Copy the lines below exactly. Start at the first and finish with the line containing "The image size is (960, 400).".

Items from a data source:
═══
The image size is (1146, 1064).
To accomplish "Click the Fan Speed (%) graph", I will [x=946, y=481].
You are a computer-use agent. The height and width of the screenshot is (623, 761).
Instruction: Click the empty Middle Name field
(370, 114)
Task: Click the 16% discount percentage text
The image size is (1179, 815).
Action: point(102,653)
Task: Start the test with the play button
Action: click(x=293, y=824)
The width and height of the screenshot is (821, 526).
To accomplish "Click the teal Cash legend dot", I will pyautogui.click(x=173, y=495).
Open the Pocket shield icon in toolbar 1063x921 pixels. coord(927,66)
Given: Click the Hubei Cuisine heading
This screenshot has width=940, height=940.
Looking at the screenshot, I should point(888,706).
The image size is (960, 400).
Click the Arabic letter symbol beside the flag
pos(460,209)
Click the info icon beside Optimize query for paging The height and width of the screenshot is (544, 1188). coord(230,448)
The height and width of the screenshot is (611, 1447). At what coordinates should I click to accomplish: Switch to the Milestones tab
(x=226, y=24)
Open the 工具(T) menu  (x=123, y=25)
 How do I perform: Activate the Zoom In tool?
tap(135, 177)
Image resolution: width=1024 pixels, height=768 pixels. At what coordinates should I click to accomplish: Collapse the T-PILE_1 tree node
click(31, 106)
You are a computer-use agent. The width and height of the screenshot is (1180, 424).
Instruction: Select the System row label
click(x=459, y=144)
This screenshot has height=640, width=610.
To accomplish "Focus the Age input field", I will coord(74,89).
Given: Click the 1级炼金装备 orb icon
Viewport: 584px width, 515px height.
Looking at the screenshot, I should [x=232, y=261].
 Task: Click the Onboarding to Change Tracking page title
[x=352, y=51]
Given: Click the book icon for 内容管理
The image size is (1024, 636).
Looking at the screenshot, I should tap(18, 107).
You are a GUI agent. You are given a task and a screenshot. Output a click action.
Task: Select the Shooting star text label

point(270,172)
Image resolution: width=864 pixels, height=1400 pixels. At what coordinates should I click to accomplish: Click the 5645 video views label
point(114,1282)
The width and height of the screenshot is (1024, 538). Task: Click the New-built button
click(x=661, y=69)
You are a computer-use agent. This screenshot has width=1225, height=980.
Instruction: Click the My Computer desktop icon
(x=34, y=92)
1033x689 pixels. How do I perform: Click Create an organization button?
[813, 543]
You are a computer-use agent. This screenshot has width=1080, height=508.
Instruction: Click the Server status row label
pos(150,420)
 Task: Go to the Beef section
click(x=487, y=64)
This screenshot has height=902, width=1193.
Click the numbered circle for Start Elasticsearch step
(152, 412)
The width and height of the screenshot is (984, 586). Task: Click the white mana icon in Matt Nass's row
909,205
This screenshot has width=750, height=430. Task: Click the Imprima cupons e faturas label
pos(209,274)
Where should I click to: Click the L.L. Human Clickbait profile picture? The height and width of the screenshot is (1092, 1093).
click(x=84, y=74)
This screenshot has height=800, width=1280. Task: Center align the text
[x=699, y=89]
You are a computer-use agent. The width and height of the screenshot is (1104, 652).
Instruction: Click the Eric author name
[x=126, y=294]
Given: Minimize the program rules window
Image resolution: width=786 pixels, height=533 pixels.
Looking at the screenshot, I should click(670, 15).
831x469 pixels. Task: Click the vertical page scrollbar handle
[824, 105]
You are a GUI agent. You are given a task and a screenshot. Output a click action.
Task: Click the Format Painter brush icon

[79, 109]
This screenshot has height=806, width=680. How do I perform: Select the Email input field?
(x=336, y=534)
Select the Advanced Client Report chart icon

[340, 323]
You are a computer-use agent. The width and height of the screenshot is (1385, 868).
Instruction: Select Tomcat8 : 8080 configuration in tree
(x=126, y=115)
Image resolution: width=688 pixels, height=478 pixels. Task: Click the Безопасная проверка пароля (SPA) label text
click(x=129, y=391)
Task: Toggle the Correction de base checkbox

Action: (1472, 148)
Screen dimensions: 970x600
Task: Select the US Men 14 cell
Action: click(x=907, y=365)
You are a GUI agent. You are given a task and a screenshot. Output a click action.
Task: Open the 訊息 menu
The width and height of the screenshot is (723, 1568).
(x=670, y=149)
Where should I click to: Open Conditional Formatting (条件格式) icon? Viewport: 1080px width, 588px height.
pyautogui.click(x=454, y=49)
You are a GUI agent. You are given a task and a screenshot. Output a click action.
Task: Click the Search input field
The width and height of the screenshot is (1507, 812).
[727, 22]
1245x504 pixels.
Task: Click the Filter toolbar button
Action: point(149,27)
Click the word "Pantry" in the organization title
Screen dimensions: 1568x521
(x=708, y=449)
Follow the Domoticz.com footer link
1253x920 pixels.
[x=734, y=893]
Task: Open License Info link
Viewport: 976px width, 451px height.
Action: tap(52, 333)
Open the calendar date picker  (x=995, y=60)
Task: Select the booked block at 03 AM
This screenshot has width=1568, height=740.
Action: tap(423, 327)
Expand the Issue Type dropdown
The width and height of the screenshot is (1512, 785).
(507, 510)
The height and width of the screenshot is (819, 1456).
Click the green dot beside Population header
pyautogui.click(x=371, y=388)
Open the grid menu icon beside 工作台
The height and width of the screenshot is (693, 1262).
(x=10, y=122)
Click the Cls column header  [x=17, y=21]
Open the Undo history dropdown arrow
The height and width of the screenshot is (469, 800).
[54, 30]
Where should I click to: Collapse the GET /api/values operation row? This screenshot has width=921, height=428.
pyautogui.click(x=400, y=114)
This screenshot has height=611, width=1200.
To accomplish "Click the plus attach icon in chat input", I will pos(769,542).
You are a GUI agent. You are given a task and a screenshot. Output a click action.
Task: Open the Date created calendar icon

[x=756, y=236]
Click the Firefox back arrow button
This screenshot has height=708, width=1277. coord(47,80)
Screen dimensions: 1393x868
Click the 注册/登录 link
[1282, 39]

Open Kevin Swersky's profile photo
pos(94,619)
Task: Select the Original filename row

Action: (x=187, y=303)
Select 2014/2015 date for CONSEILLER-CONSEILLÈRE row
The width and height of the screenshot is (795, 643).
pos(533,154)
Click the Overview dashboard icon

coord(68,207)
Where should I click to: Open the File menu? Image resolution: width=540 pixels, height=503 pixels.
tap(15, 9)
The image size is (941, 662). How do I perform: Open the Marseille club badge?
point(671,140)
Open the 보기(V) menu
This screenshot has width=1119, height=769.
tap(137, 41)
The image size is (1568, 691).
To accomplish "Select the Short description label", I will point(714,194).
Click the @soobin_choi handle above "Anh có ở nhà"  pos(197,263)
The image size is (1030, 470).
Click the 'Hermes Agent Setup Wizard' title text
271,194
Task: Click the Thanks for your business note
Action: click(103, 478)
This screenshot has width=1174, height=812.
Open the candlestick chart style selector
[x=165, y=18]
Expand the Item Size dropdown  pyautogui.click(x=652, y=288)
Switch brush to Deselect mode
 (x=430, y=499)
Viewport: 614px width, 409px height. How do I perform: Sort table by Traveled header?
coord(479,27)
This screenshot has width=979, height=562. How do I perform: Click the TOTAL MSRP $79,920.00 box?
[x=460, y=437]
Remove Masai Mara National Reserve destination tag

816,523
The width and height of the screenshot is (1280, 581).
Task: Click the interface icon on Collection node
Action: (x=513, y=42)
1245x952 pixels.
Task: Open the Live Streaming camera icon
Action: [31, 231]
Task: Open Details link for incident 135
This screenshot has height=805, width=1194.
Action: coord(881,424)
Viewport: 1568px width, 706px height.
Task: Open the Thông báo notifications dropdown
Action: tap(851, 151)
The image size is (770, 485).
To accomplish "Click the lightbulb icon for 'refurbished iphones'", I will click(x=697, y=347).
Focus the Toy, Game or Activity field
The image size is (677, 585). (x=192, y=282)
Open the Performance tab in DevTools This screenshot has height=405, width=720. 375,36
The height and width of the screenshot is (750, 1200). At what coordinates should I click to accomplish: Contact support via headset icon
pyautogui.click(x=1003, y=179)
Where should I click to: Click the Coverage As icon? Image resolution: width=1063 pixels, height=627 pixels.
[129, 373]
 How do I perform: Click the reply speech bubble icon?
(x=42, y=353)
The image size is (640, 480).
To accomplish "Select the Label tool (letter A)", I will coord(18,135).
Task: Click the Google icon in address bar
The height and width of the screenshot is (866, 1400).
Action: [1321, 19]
═══
__Output of the task__.
The image size is (1146, 1064).
To accomplish "Click the Fan Speed (%) graph", I will [x=946, y=481].
You are a computer-use agent. The height and width of the screenshot is (623, 761).
Instruction: Click the empty Middle Name field
(370, 114)
Task: Click the 16% discount percentage text
The image size is (1179, 815).
Action: point(102,653)
Task: Start the test with the play button
Action: click(x=293, y=824)
The width and height of the screenshot is (821, 526).
To accomplish "Click the teal Cash legend dot", I will pyautogui.click(x=173, y=495).
Open the Pocket shield icon in toolbar 1063x921 pixels. coord(927,66)
Given: Click the Hubei Cuisine heading
This screenshot has width=940, height=940.
Looking at the screenshot, I should point(888,706).
The image size is (960, 400).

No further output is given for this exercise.